───── DATASET EXTRACT ─────
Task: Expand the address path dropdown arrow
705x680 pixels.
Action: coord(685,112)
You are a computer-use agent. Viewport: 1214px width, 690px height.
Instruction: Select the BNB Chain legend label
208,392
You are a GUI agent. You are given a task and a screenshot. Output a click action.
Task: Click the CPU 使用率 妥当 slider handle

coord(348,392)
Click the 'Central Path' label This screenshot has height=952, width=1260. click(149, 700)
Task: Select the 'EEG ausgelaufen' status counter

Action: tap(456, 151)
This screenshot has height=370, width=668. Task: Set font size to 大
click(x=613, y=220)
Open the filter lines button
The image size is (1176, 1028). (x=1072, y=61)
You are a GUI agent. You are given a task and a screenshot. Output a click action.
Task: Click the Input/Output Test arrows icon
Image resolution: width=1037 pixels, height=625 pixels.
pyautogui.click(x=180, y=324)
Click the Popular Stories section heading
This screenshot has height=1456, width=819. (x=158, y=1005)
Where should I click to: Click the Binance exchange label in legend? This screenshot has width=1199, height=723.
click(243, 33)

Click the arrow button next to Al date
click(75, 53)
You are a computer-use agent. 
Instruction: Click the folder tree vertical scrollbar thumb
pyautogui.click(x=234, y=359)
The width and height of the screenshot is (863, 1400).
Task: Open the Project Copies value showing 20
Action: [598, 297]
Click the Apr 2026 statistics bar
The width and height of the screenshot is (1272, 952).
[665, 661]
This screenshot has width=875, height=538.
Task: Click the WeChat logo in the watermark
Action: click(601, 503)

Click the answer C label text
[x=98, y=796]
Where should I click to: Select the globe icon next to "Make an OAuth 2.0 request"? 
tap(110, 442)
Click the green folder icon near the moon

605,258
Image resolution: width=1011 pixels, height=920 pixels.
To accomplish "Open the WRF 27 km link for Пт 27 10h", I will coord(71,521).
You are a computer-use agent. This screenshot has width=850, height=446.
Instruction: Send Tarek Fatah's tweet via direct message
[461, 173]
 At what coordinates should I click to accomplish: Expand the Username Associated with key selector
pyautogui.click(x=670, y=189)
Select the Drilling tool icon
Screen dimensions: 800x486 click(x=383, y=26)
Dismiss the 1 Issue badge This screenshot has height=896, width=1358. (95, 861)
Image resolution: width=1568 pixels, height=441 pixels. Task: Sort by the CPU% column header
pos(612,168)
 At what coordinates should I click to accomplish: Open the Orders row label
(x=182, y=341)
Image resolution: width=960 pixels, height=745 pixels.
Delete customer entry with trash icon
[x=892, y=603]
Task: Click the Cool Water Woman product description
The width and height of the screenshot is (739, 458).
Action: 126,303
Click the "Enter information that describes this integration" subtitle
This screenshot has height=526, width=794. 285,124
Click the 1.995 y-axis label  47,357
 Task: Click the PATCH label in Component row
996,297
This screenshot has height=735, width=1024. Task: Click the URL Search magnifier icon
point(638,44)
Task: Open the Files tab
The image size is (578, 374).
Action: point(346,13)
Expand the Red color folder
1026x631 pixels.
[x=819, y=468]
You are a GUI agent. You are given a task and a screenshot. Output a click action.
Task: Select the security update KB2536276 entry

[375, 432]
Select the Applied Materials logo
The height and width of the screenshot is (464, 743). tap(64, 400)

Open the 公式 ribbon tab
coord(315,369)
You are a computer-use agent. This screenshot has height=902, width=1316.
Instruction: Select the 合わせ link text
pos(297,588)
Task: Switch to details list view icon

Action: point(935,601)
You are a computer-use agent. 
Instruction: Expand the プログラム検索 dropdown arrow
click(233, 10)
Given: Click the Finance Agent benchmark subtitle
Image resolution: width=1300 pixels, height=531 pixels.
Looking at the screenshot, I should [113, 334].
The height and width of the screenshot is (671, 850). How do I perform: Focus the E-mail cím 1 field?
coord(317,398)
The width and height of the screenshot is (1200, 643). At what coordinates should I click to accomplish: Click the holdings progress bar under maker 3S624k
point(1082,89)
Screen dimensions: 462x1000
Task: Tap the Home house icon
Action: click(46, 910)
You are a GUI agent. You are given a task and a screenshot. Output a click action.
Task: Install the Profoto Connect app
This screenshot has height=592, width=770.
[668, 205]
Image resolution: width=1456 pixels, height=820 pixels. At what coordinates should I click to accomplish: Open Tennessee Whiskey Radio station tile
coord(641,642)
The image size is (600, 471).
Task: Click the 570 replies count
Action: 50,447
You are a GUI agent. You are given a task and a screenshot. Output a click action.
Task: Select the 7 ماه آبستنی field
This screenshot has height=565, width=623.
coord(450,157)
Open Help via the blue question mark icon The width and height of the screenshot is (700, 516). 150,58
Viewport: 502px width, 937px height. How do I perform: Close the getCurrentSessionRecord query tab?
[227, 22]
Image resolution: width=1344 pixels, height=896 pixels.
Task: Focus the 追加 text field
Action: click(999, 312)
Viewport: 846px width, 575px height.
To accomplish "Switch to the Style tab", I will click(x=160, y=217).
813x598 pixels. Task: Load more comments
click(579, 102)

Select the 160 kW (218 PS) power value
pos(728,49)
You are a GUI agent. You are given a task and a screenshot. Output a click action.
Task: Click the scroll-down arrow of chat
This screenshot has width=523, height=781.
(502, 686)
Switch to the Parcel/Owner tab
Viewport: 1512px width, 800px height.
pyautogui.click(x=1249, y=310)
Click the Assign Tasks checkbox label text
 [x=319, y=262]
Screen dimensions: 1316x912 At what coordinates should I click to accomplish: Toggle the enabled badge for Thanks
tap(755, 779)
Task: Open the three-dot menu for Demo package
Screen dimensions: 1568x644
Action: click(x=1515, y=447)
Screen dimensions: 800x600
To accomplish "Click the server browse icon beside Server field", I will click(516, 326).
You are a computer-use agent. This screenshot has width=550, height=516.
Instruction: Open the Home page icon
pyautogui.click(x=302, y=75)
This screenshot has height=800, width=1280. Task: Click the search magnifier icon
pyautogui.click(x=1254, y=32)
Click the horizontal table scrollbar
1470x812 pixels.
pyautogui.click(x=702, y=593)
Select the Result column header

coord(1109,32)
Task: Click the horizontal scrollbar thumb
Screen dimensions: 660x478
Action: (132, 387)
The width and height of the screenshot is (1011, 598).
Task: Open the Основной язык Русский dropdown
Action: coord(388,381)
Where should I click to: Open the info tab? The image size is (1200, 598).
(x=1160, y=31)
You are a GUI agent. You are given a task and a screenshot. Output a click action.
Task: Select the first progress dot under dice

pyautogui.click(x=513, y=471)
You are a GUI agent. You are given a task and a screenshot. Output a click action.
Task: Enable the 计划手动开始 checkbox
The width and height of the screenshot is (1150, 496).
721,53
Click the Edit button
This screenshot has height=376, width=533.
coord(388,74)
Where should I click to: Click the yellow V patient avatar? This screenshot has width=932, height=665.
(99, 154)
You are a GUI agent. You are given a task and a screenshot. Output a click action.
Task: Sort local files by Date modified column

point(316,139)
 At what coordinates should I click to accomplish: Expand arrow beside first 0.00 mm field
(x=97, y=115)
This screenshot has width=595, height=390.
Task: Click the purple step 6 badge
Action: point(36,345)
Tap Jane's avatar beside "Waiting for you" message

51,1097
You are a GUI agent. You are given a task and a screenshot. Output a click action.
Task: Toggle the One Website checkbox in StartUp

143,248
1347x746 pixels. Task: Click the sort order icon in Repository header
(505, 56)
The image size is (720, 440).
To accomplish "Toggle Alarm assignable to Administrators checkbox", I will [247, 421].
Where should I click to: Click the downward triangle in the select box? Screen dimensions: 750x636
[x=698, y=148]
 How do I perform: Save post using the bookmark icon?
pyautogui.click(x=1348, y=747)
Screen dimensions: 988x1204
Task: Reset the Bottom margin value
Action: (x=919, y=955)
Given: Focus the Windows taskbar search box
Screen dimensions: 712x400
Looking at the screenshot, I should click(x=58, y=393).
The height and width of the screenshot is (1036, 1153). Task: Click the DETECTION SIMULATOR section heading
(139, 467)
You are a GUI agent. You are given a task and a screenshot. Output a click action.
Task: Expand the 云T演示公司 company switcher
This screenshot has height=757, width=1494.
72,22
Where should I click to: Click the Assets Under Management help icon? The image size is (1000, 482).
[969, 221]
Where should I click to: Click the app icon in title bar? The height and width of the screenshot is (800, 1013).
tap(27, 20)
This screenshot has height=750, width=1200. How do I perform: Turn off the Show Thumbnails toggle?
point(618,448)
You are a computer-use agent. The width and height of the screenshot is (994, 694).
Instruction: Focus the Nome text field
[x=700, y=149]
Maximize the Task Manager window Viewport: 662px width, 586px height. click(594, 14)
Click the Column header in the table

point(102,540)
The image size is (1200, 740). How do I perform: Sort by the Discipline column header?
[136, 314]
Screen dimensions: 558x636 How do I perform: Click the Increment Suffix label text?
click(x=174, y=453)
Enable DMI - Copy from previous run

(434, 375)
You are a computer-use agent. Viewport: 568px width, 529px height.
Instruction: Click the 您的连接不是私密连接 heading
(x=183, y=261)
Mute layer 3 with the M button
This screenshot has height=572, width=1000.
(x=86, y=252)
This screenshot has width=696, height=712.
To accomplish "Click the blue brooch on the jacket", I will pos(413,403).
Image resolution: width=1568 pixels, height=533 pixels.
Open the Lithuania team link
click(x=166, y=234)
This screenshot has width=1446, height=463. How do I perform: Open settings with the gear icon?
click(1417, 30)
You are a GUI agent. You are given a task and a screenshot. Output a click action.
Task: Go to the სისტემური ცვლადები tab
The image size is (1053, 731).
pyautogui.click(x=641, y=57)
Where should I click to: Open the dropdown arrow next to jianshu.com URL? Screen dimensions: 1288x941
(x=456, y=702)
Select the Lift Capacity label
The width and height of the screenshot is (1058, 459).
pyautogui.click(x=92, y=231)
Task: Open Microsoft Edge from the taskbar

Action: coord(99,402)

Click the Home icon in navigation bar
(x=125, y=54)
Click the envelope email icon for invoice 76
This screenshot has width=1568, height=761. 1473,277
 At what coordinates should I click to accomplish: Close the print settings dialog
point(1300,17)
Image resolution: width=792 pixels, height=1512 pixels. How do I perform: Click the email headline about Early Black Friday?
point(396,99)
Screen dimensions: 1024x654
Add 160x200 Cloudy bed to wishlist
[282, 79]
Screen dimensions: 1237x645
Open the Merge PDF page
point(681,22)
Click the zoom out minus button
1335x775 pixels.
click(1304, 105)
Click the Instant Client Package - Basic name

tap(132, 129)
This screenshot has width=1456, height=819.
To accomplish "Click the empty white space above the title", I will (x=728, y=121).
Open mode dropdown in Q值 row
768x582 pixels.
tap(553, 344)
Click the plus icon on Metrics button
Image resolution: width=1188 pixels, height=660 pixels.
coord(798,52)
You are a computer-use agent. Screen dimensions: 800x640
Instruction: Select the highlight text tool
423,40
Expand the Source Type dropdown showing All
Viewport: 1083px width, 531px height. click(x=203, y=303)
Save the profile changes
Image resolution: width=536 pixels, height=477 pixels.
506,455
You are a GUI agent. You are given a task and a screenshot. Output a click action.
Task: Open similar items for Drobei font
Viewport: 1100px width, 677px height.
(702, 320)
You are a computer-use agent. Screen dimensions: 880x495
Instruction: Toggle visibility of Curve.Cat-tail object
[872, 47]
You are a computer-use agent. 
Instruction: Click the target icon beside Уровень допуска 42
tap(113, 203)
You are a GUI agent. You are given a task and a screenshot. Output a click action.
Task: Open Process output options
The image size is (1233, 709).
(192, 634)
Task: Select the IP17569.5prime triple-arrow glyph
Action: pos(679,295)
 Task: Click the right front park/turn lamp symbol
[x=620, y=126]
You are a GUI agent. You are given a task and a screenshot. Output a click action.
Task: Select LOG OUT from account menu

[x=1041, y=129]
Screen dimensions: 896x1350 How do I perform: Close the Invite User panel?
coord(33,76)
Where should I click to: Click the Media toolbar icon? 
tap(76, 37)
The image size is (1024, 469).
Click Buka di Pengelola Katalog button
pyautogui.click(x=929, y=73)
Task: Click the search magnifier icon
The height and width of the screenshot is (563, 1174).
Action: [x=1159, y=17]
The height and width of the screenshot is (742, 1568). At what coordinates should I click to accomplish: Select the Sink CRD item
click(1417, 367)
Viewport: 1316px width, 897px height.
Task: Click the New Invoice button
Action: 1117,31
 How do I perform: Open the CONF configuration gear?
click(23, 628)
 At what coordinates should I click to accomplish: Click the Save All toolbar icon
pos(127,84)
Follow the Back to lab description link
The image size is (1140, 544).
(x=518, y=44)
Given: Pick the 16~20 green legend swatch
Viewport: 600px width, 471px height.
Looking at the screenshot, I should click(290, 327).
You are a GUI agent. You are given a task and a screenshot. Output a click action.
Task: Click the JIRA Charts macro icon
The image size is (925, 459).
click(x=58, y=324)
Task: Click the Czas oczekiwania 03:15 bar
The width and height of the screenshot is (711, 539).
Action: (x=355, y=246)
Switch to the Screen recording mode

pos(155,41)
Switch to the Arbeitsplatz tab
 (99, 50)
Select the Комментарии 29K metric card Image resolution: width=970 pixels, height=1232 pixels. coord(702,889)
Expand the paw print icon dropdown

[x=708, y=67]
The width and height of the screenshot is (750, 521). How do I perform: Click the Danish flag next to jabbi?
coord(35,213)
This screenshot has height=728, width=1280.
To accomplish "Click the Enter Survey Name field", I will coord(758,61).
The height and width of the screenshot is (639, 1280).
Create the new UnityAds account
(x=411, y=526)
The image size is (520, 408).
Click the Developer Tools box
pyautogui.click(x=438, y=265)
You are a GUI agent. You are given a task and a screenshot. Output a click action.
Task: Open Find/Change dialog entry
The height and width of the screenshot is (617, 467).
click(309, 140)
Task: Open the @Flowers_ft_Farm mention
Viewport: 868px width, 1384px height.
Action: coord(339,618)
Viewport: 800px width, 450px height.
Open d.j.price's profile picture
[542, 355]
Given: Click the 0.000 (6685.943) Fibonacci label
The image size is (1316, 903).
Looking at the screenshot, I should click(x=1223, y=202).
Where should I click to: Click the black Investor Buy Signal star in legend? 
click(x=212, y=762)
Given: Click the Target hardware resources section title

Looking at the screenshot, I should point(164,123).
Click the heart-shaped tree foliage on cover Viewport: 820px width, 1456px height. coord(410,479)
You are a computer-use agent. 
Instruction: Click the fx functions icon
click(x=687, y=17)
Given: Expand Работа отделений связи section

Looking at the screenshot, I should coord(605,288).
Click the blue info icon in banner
─────
The lines from the one containing "The image size is (1316, 903)." through the last line of the records are the answer; set them down exactly and add nothing.

_ANSWER BOX_:
The image size is (1316, 903).
Looking at the screenshot, I should click(x=1223, y=202).
Where should I click to: Click the black Investor Buy Signal star in legend? 
click(x=212, y=762)
Given: Click the Target hardware resources section title

Looking at the screenshot, I should point(164,123).
Click the heart-shaped tree foliage on cover Viewport: 820px width, 1456px height. coord(410,479)
You are a computer-use agent. 
Instruction: Click the fx functions icon
click(x=687, y=17)
Given: Expand Работа отделений связи section

Looking at the screenshot, I should coord(605,288).
Click the blue info icon in banner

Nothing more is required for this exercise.